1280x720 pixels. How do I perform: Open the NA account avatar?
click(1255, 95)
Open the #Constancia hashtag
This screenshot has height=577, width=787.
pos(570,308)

**The task:**
Could you quote all of the data above word for word, keeping each line as it appears?

**Answer to this task:**
1280x720 pixels. How do I perform: Open the NA account avatar?
click(1255, 95)
Open the #Constancia hashtag
This screenshot has height=577, width=787.
pos(570,308)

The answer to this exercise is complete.